Please find the lines in the following records that hold "computer", and copy them.

(Saved data entries)
..............................
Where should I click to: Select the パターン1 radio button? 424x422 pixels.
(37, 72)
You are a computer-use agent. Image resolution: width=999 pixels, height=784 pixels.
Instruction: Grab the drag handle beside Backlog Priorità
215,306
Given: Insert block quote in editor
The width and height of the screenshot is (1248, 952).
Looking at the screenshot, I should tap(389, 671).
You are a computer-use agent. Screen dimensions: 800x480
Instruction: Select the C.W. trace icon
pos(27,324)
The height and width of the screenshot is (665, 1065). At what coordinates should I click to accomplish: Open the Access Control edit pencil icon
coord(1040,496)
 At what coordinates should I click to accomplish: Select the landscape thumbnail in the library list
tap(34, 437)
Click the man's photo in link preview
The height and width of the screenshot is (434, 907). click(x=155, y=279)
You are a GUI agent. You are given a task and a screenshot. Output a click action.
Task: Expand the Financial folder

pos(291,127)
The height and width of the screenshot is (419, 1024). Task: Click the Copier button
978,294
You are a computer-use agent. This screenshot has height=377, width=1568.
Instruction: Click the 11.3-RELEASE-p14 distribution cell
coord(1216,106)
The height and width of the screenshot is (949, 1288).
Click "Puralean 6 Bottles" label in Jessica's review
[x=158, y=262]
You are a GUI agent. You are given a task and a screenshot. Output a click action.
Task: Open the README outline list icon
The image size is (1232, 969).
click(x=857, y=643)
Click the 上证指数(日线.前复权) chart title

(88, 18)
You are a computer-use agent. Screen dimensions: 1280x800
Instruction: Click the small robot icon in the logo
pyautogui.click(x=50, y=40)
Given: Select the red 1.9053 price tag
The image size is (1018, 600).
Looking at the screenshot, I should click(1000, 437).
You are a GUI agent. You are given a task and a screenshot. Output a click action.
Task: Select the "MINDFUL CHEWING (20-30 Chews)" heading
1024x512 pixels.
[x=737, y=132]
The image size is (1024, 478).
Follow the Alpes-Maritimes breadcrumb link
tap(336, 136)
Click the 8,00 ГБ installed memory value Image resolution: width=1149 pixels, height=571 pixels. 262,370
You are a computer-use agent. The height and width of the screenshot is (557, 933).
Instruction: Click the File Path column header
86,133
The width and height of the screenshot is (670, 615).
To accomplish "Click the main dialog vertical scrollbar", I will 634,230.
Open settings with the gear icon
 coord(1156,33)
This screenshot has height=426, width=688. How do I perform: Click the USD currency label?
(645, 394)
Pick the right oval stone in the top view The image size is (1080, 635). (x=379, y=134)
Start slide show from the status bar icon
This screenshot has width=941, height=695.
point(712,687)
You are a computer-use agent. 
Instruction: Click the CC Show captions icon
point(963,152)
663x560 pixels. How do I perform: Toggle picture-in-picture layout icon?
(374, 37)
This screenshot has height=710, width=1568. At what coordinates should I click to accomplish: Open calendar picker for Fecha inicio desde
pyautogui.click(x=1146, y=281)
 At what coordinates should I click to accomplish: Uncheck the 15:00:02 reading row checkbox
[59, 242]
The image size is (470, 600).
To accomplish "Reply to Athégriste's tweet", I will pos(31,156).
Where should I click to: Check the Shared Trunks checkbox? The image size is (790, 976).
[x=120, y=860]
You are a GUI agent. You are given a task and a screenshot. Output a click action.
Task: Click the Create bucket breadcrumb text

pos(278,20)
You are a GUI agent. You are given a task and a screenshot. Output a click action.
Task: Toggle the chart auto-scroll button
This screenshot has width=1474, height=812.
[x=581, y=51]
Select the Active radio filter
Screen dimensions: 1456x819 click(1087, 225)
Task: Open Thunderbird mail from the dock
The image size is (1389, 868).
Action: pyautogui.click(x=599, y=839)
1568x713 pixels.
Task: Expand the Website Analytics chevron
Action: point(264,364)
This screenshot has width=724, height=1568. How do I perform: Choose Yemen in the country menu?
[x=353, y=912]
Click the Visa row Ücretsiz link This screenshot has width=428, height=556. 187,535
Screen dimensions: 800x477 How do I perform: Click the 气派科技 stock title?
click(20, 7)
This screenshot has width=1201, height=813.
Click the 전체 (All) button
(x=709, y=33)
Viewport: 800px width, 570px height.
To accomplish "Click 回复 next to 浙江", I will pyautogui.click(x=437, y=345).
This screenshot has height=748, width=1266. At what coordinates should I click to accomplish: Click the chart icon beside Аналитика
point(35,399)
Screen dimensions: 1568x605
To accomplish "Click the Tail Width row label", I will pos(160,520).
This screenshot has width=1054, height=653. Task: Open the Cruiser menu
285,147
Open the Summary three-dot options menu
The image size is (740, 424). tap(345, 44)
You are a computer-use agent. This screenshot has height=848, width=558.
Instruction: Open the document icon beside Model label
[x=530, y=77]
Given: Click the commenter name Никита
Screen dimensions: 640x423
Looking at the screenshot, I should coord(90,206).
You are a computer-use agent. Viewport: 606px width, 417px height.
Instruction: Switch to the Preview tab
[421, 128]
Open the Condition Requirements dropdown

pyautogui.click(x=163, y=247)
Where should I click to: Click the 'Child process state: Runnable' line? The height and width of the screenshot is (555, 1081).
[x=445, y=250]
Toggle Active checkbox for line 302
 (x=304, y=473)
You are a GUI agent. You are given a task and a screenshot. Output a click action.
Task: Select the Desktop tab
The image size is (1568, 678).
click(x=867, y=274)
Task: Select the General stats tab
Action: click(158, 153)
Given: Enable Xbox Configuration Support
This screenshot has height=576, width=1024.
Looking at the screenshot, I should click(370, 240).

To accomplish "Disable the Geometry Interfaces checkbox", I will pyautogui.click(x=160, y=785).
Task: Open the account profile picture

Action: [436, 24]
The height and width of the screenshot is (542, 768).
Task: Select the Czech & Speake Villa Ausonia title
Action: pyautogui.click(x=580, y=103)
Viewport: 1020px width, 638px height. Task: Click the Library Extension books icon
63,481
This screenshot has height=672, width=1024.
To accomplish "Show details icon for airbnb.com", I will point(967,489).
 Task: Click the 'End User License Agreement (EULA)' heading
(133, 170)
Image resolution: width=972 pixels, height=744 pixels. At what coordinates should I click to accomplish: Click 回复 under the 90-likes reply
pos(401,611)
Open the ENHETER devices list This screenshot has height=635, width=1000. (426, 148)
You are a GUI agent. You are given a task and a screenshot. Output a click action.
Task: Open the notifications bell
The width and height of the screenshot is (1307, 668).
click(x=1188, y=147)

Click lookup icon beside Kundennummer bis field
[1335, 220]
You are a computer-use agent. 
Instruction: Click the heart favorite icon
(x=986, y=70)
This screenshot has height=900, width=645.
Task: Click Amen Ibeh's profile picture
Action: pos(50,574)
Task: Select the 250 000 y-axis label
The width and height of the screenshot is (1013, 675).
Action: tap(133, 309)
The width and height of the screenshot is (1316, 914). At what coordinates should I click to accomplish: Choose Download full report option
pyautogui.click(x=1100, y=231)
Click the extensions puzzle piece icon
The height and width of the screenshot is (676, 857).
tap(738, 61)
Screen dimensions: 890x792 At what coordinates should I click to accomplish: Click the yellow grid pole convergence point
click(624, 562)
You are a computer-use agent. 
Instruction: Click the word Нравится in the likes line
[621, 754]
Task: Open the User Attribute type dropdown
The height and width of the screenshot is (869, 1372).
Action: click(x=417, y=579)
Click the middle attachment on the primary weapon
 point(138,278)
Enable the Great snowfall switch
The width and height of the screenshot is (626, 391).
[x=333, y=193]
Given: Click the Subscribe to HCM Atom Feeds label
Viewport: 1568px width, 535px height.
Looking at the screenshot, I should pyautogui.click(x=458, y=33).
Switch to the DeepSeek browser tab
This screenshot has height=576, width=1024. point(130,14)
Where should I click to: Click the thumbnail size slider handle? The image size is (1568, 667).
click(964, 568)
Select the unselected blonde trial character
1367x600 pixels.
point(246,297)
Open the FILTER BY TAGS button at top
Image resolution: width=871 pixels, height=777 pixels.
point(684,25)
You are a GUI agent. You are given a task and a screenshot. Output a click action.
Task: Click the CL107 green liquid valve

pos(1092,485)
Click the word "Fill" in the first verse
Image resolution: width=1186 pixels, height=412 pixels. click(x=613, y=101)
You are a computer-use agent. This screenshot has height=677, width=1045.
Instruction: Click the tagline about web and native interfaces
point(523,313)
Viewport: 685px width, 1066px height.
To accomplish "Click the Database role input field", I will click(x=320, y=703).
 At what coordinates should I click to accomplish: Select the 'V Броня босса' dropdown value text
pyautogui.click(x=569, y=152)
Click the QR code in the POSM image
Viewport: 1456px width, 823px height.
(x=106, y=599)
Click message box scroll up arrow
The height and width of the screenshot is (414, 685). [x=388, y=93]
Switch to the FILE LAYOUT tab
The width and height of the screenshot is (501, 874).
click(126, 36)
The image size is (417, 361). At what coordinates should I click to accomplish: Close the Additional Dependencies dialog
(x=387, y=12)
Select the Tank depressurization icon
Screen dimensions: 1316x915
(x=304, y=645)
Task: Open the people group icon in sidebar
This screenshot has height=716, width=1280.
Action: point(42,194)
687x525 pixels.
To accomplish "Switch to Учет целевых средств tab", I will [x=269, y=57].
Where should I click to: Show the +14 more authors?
..............................
- Result for this exercise:
You are a computer-use agent. Image resolution: width=999 pixels, height=784 pixels.
You are a computer-use agent. Screen dimensions: 800x480
You are a computer-use agent. This screenshot has height=377, width=1568.
You are a computer-use agent. Screen dimensions: 1280x800
You are a computer-use agent. The height and width of the screenshot is (557, 933).
You are a computer-use agent. 
You are a computer-use agent. This screenshot has height=848, width=558.
You are a computer-use agent. Viewport: 606px width, 417px height.
You are a computer-use agent. 
You are a computer-use agent. 
You are a computer-use agent. This screenshot has height=677, width=1045.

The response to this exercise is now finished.